Em última análise, a redução do viés de gênero multiplica os retornos: políticas sociais mais precisas e legítimas; segurança compatível com direitos; mercados de trabalho e financeiros mais inclusivos e produtivos; e maior confiança em instituições capazes de governar tecnologias complexas. Isso se traduz em desenvolvimento humano: mais capacidades reais — saúde, educação, participação, trabalho decente — e mais agência para impactar a própria vida e o entorno.

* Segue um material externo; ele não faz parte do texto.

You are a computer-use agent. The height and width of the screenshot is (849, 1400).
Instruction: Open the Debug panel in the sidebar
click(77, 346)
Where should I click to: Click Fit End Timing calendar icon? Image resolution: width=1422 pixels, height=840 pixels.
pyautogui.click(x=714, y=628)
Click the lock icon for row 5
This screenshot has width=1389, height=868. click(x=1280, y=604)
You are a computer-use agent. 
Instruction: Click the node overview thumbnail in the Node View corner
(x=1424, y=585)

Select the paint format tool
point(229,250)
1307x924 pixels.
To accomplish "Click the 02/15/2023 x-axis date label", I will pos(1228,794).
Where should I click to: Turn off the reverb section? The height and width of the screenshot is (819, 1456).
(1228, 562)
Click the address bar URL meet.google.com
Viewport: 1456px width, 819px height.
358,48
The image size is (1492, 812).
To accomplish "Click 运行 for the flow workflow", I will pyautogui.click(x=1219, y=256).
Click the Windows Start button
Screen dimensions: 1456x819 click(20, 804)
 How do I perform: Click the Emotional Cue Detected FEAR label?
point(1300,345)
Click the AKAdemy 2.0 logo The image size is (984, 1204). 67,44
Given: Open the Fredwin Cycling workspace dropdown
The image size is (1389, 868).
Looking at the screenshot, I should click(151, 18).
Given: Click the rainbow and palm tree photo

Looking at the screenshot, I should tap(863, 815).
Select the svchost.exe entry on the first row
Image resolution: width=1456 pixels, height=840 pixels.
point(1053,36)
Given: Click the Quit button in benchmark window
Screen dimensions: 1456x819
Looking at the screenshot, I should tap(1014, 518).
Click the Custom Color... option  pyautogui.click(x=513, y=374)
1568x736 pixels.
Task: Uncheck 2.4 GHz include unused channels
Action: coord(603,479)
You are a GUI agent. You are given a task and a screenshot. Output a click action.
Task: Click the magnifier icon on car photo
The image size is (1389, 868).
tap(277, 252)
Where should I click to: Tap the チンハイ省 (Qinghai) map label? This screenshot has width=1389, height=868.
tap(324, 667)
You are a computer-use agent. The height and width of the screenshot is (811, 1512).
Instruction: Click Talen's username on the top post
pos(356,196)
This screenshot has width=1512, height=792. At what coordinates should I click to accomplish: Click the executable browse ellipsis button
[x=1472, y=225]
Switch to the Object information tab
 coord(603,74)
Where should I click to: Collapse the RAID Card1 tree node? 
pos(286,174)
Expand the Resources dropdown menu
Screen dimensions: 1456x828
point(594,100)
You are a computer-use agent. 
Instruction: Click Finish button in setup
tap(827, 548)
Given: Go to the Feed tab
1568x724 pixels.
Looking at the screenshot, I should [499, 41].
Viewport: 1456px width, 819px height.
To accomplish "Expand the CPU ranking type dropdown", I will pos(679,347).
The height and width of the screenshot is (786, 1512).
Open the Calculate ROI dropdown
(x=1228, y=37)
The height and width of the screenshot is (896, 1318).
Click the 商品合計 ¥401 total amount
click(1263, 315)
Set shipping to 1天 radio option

A IA não é neutra, mas pode ser justa. Para atingir esse objetivo, a América Latina e o Caribe precisam adotar um padrão mínimo já ao seu alcance: dados representativos e documentados, métricas de equidade para subgrupos, auditorias independentes e vias de reparação quando há danos. Reduzir o viés de gênero não só abre oportunidades para as mulheres, mas também impulsiona o desenvolvimento de toda a região.
Este artigo baseia-se nas conclusões do Relatório Regional de Desenvolvimento Humano de 2025, intitulado “Sob Pressão: Recalibrando o Futuro do Desenvolvimento”, elaborado pelo Programa das Nações Unidas para o Desenvolvimento (PNUD) na América Latina e no Caribe.